In the fall of 1998, I left New York and dropped straight into the Bible Belt. Rural West Virginia. A small college town where the air on Sunday morning was thick with hymns and everyone’s front porch had a flag—either American, Christian, or Confederate, depending on how honest they were.
I was nineteen. A lesbian. Intersex. From out of state and out of patience. It was a place where wearing a rainbow pin felt like a dare. Where people didn’t talk about things like queerness, and if they did, it was in whispers—right before they prayed about it in hopes of making it disappear.
I was the only student from New York that year. The only person who looked like she didn’t belong—and didn’t give a damn about blending in.
I walked onto campus with my EMS certifications in hand—New York and West Virginia both—and within days, I had a radio, a badge, and full authority. I wasn’t just taking classes. I was working shifts, pulling rescue duty, and training hard. People twice my age deferred to me on scene. I wasn’t impressive. I was necessary.
And yet, the university didn’t know what to do with me.
Because I was born intersex, they housed me in the boys’ dorm. That was their policy—penis equals male. No nuance. No discussion. I was even assigned female at birth, I’d lived my whole life as a girl, but they didn’t care. They assigned me to a room in a building full of men. The only compromise was that I got the room to myself. The numbers on the doors to my dorm rooms both ended in 13. A consolation prize for institutional cruelty.
I kept to myself. My presence made people nervous. I wasn’t trying to be anything but myself—but in a place like that, yourself is exactly what they hope you’ll keep hidden.
Some guys in the dorm were decent. Others stared too long or smirked when they passed me in the hall. They didn’t know what to make of me—a tall, tattooed, masculine woman with a quiet mouth and a sharp stare who didn’t flinch when they muttered behind my back.
I used to wake up to notes taped to my dorm door—anonymous, crooked, scribbled on notebook paper and torn bulletin scraps. They weren’t threats exactly, just thin-lipped reminders. Slippery little messages that said, in so many words, “A queer lives here.” Like I didn’t already know. Like they thought their silence during the day gave them permission to whisper through walls at night.
I never responded. Not at first. I let them pile up. Week after week, the messages kept coming. Maybe they thought they were being clever. Maybe they thought shame came in paper form. But I didn’t flinch. I saved every single one—smoothed them out, stacked them neatly, filed them like evidence.
And then one morning, I posted all of them—taped to the outside of my door. At the center of it all, I added my own note. Sharpie. All caps.
Yes, I’m aware that I’m a lesbian (and female) living in the boys’ dorm. We all like women here. Get the fuck over it.
—Emily
After that? Silence. Not the heavy, bitter kind that came before—but the kind you get when people realize you’re not going anywhere. Not quietly. Not ever.
Professors were worse. Some wouldn’t speak to me at all. One dropped me from her roster without a word. Another handed back an assignment I’d written about rescue work and said he couldn’t, quote, “in good conscience grade something with that kind of perspective.” I didn’t ask what kind. I already knew.
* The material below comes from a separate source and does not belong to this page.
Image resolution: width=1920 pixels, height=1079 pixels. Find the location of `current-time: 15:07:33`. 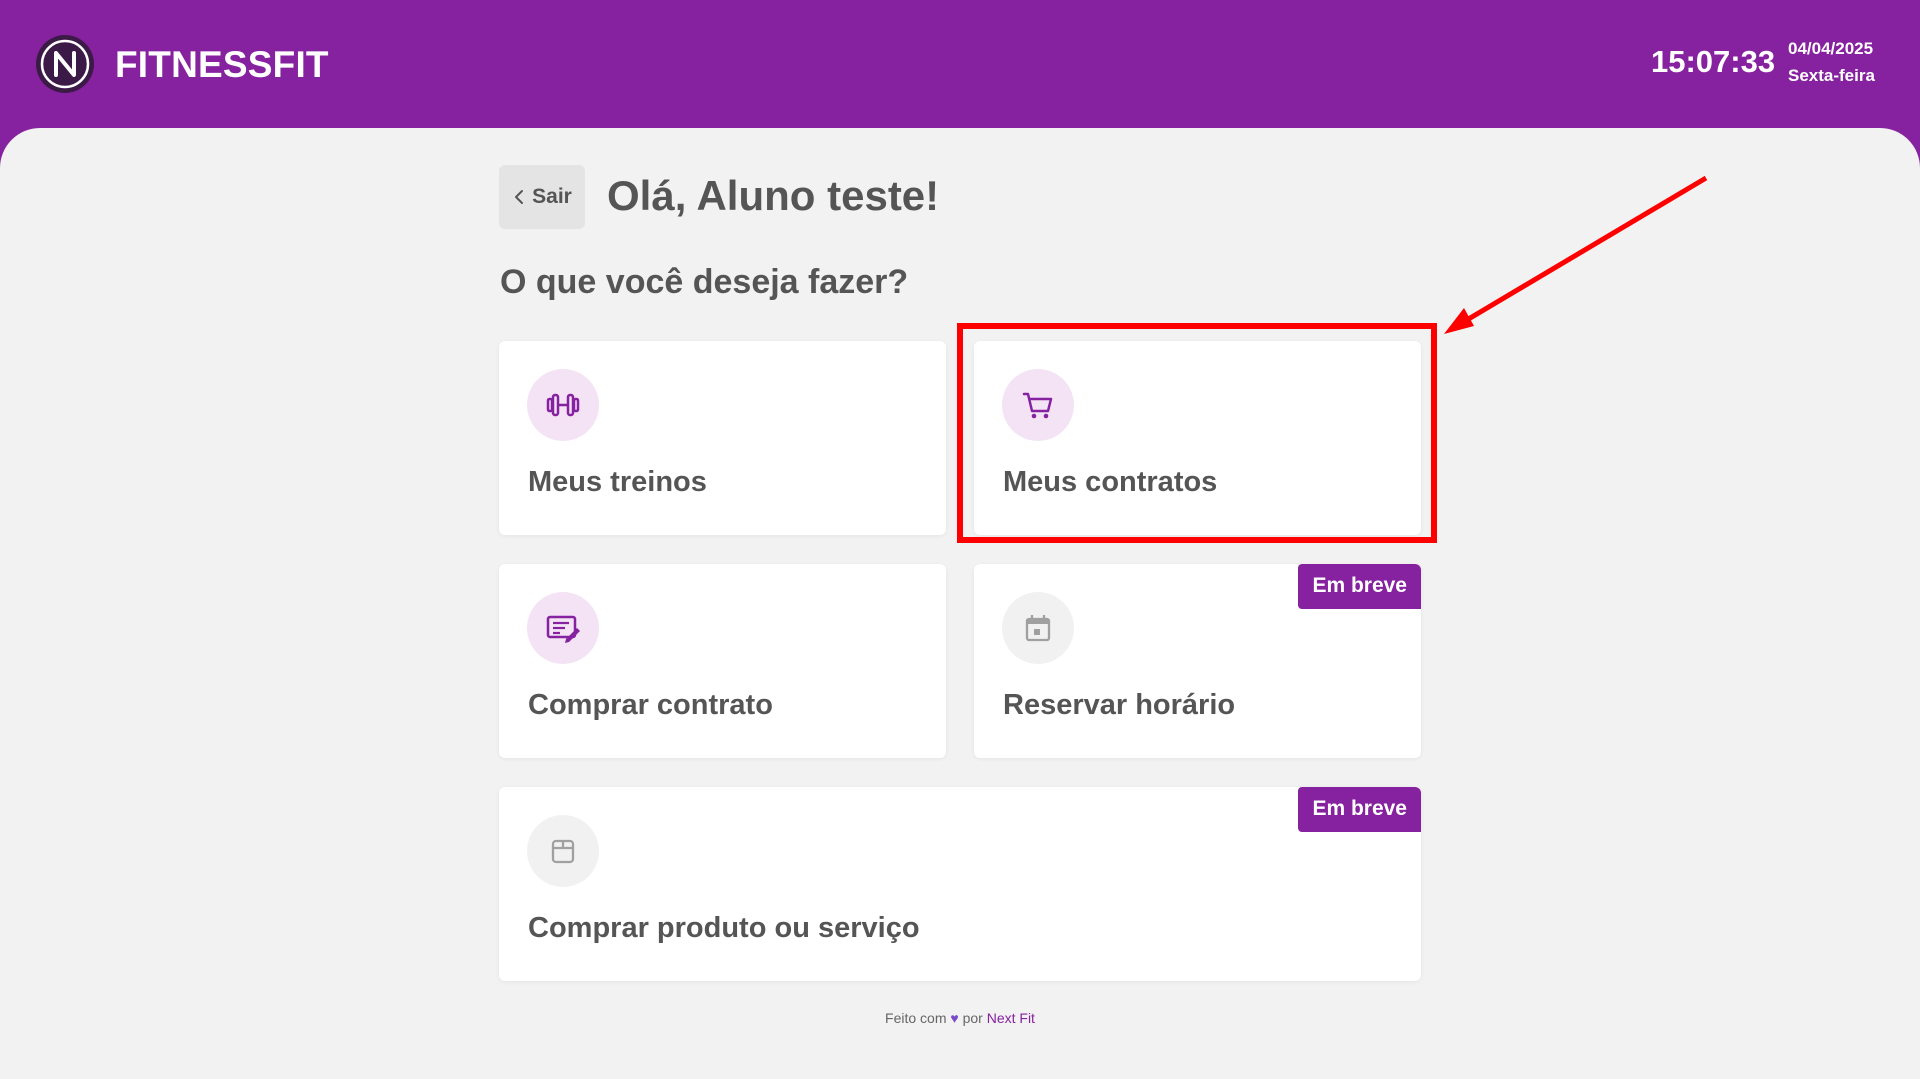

I didn’t go to that school to make friends. I went there to work. And work, I did.
Every weekend, I trained. Sun-up to sun-down, Saturday and Sunday. I was enrolled in a master-level rescue course with over forty contact hours. Rope work. Tactical bailout. Hostage scenarios. Confined space. High-angle everything. I was nineteen and already leading a team of five in simulation drills, and also as their supervisor during event coverage. While other students slept off hangovers, I was tying figure eights in heavy gloves before dawn.
One weekend, I hitchhiked to tac medic training because no one offered me a ride and I wasn’t about to let that stop me. I stood on the side of a West Virginia highway with my blue medic bag over my shoulder with paperwork folded in half and sticking out the back pocket. I was there all day—ran every drill they threw at me, shot a tight group with a .45, and passed. Then I stuck my thumb back out and somehow made it back to campus.
There was a church-run coffee shop off campus. I walked in the following morning wearing a denim jacket with a tiny rainbow pin. Everyone stopped talking. The woman behind the counter asked if I needed directions. I said, “No ma’am, just coffee.” She stood there staring at me, with an almost full pot of coffee in her right hand, but didn’t pour it. I left. That was my welcome.
I didn’t talk much that year. I wrote. I trained. I moved through spaces like a ghost with a pulse. I didn’t stay long. Two years. The rescue training was the only thing that made it tolerable. The isolation, though—it started to feel like rot. I wasn’t going to shrink just to survive. I wasn’t built for closeting or code-switching or fake smiles. I left not because I couldn’t hack it, but because I knew my worth.
I didn’t go to college to be accepted. I went to get trained. And goddamn, did I ever.